Boundary mapping from account and network structure. Your VPC configurations, subnet layouts, security groups, and AWS account boundaries provide natural trust boundaries that Fegura uses to construct the system boundary diagram. Rather than asking engineers to recall which services are in scope, Fegura derives scope from the actual infrastructure topology.

Diagrams that stay current. Because Fegura reads directly from your AWS environment, diagrams reflect the current state of your infrastructure. When services are added or removed, the diagram updates accordingly. This means your compliance team always has an accurate picture of the system boundary, not a snapshot from the last time someone manually updated a Visio file.

Audit-ready output. The diagrams Fegura generates are structured for SOC 2 auditors. They include the elements auditors expect to see—in-scope services, data flows, trust boundaries, external integrations, and access points—presented in a format that aligns with the system description requirements of the AICPA Trust Services Criteria.

The practical benefit is straightforward: what previously required weeks of cross-functional effort can be produced in minutes. Engineering teams are not pulled away from product work, compliance teams are not waiting on engineering availability, and the resulting diagram is based on actual infrastructure rather than recollection and documentation that may be outdated.

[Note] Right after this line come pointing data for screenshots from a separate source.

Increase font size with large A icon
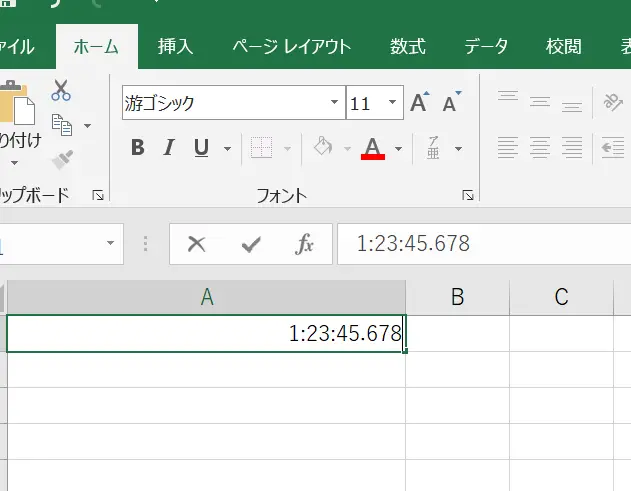631x491 pixels. click(x=419, y=103)
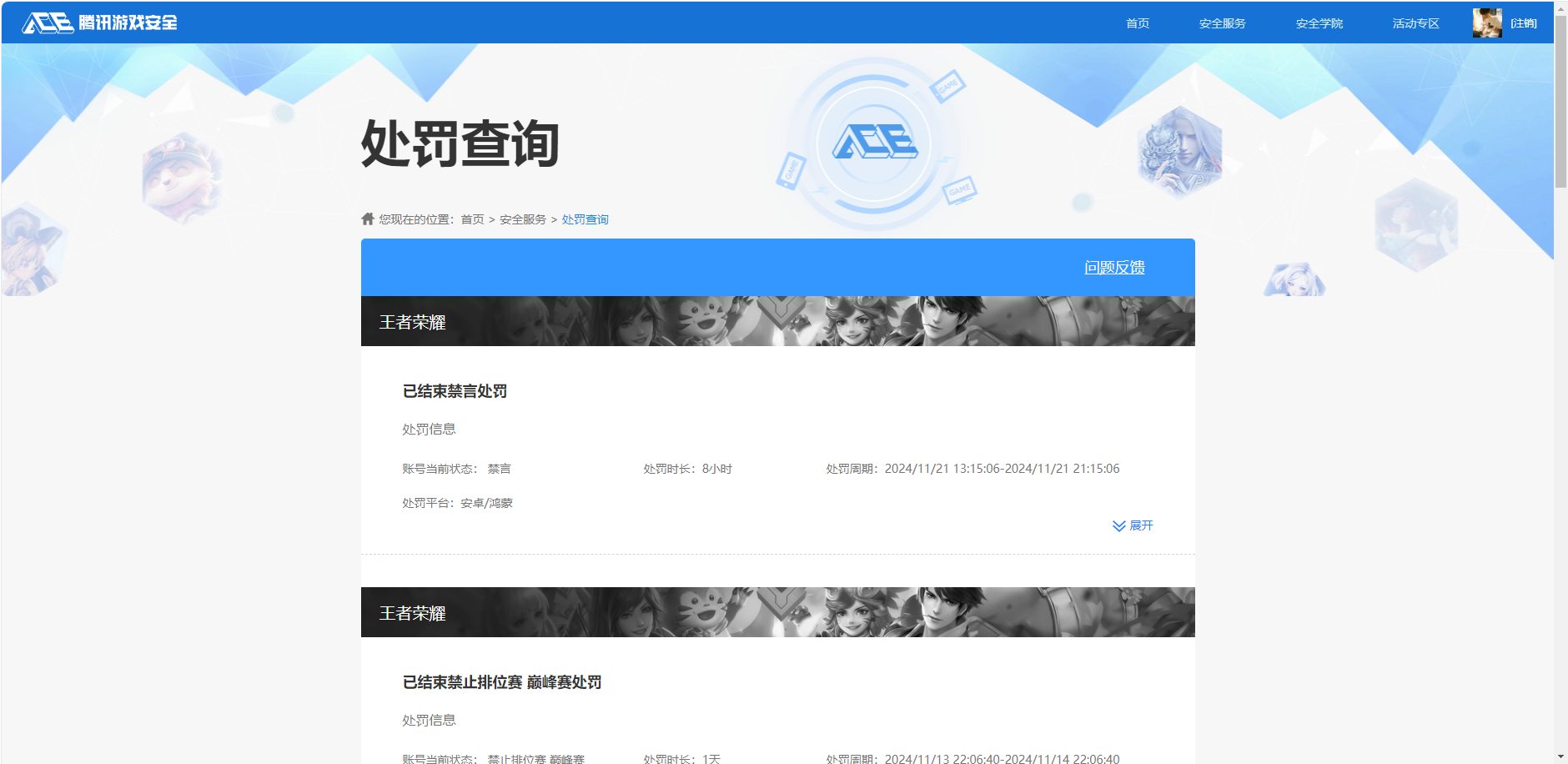Click 安全服务 in the breadcrumb trail
This screenshot has height=764, width=1568.
click(x=523, y=219)
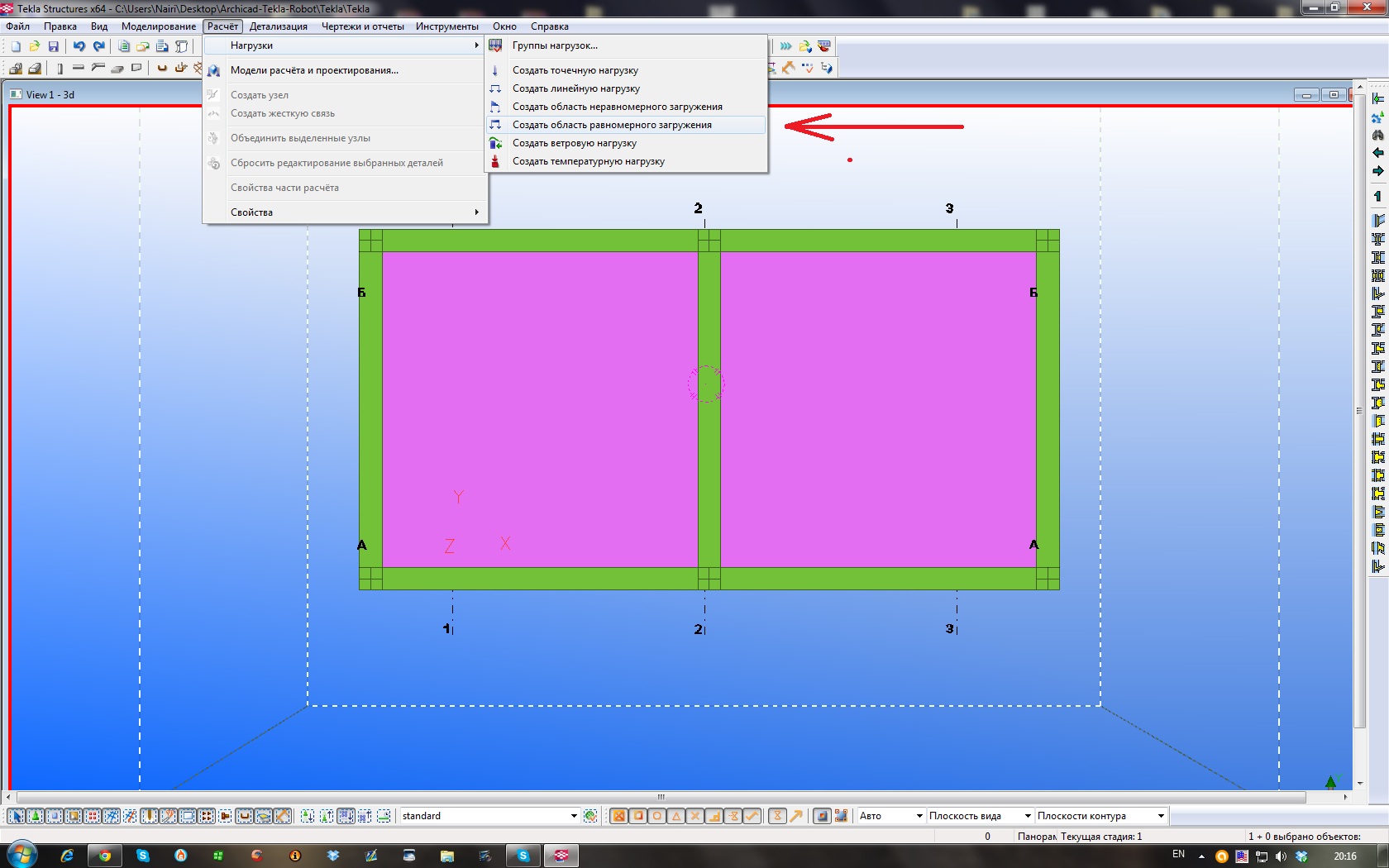This screenshot has height=868, width=1389.
Task: Click the vertical scrollbar of the view
Action: 1360,413
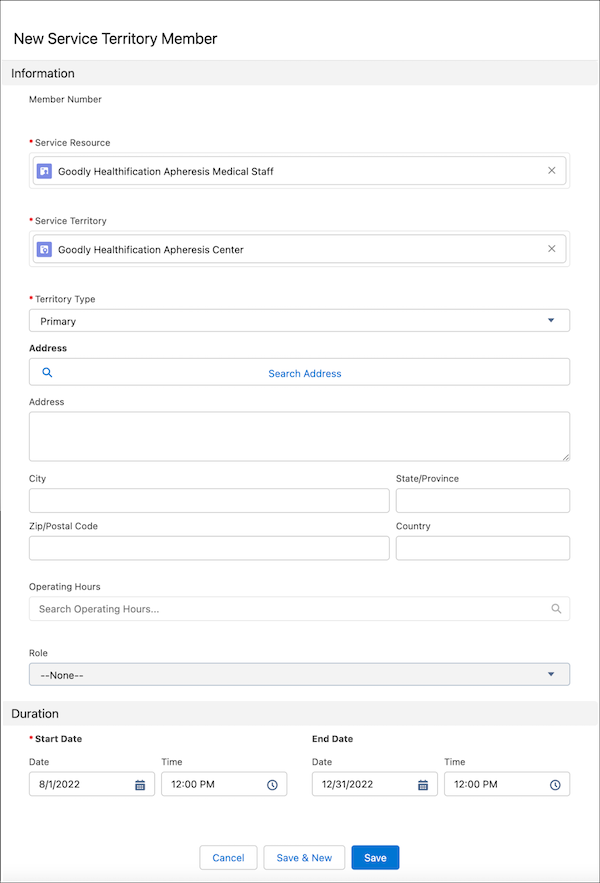Remove Goodly Healthification Apheresis Medical Staff selection
The image size is (600, 883).
(551, 170)
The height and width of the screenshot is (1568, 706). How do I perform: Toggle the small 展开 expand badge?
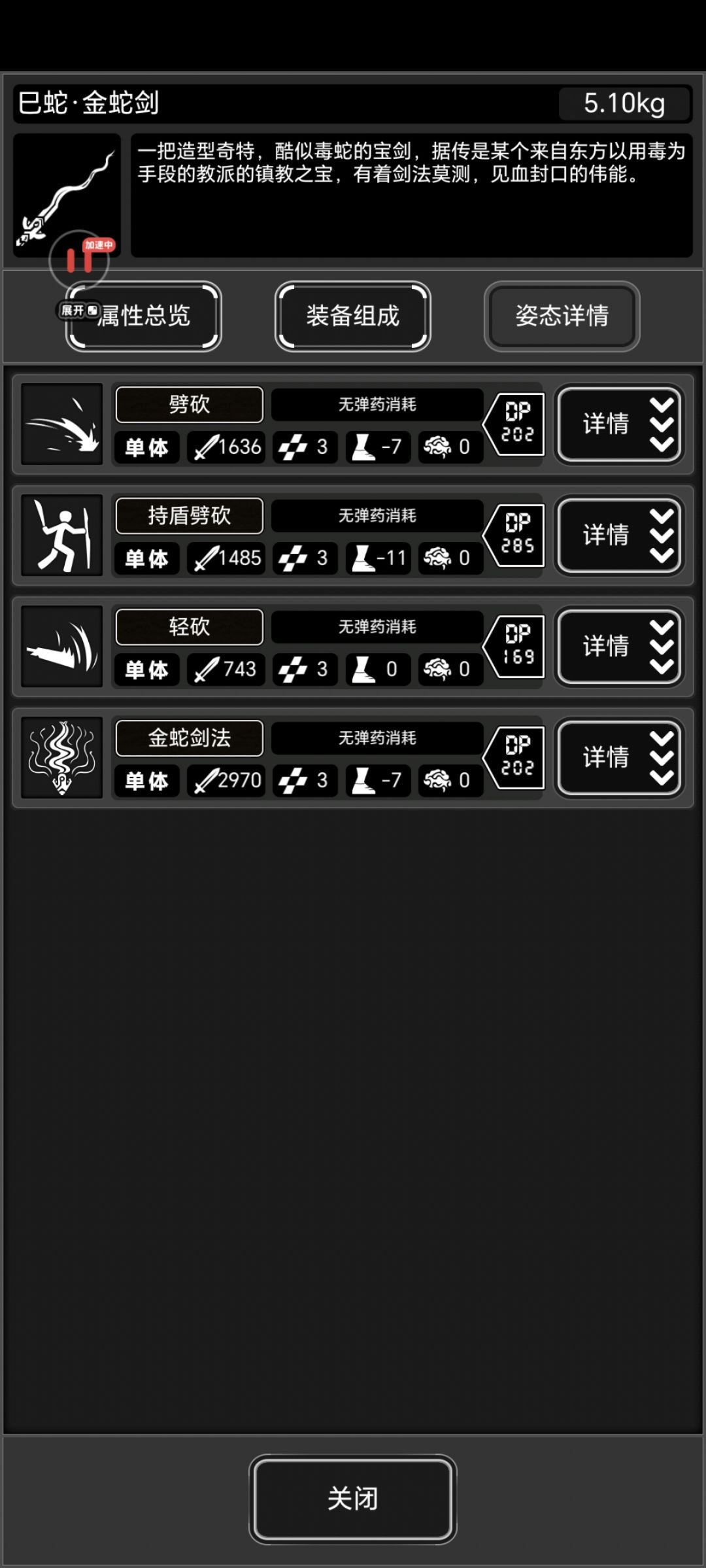[79, 311]
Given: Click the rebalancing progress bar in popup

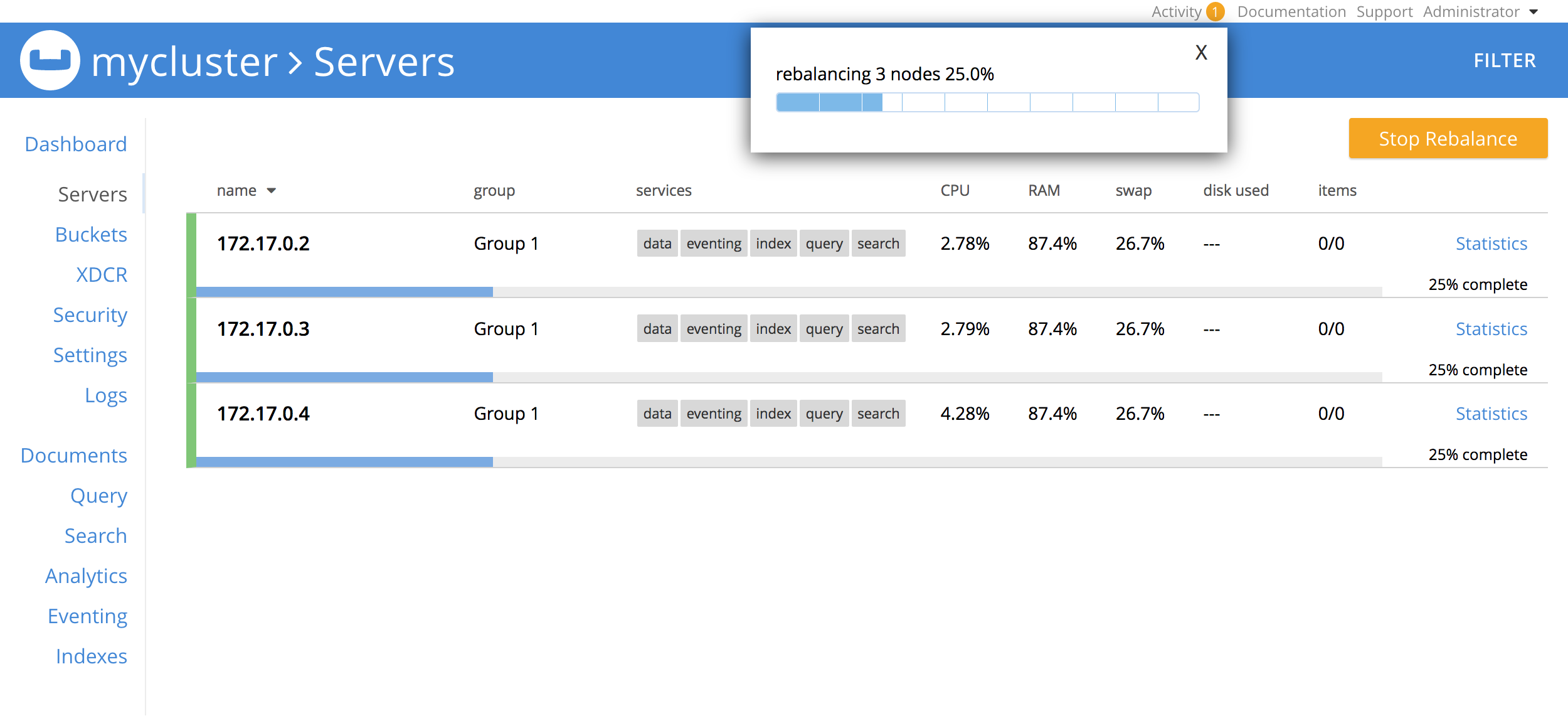Looking at the screenshot, I should (987, 102).
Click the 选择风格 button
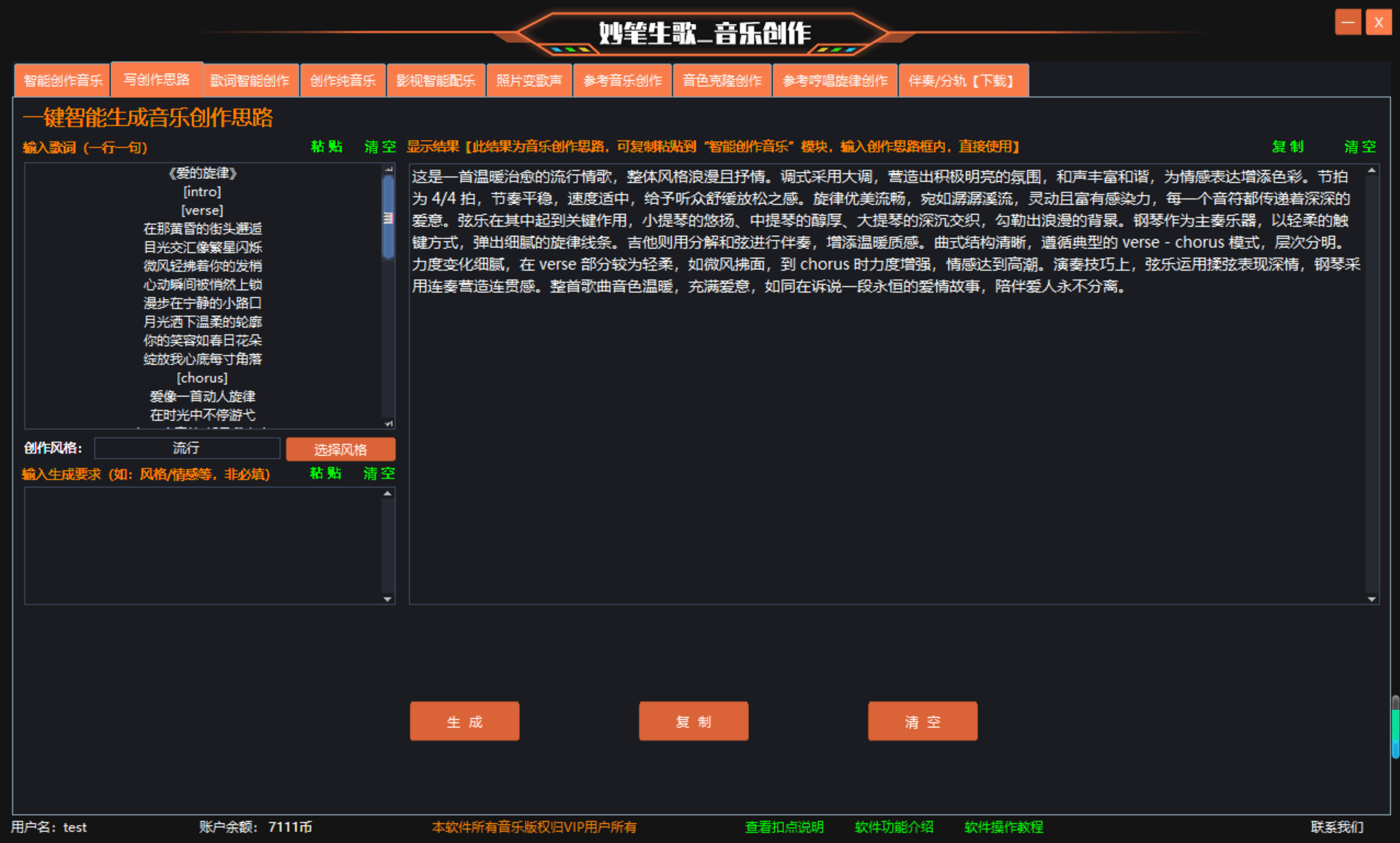This screenshot has height=843, width=1400. [x=341, y=449]
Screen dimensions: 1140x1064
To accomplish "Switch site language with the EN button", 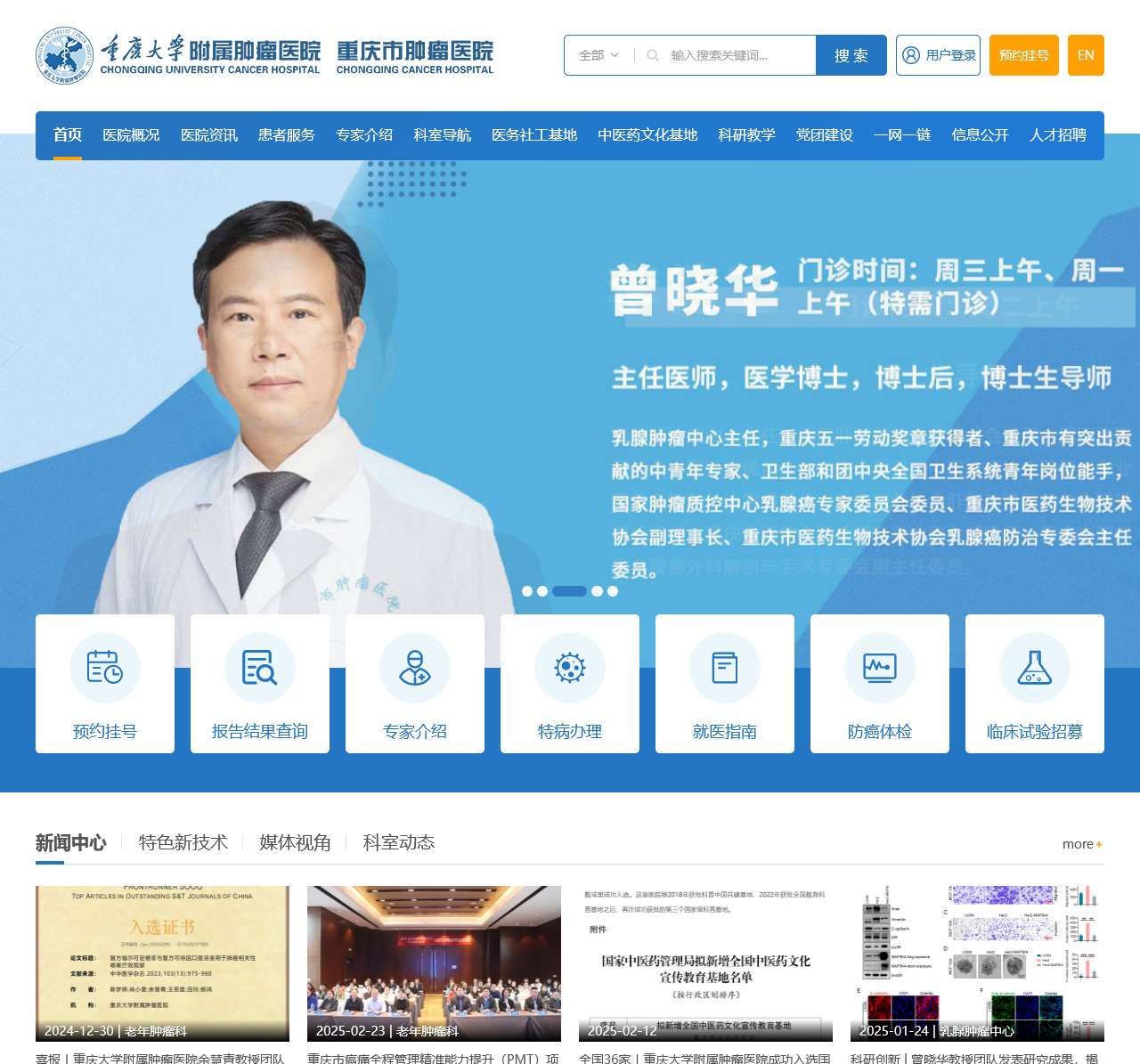I will tap(1086, 55).
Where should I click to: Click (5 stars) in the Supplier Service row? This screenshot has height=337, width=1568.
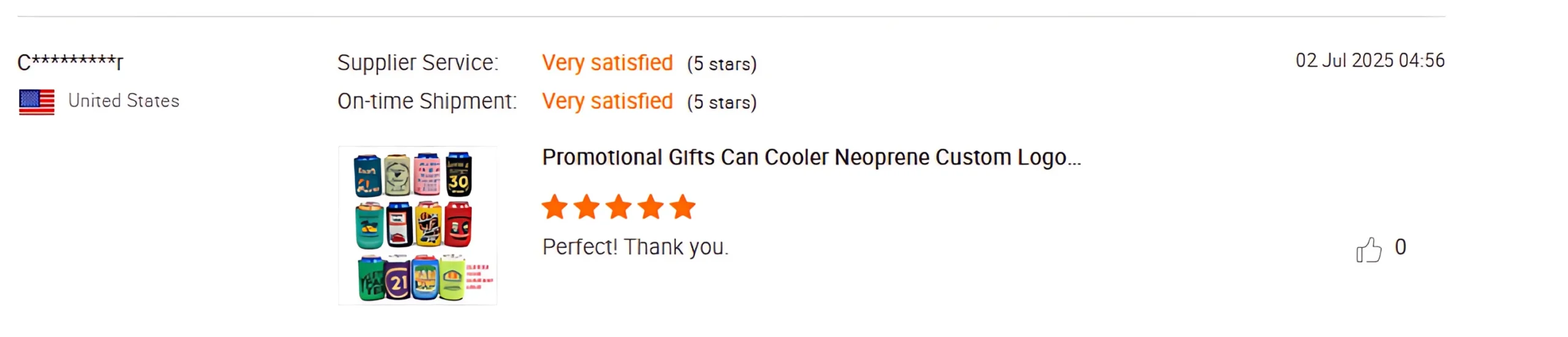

System boundary diagrams are not optional for SOC 2—they are foundational. Getting them right determines whether the rest of your audit runs smoothly or gets bogged down in scope disputes and missing documentation. Whether you produce them manually or use tooling to automate the process, the important thing is that they accurately represent your system as it exists today, not as it existed when someone last had time to update a diagram. The organizations that treat system boundary diagrams as living documents rather than one-time audit artifacts are the ones that move through SOC 2 examinations with the least friction.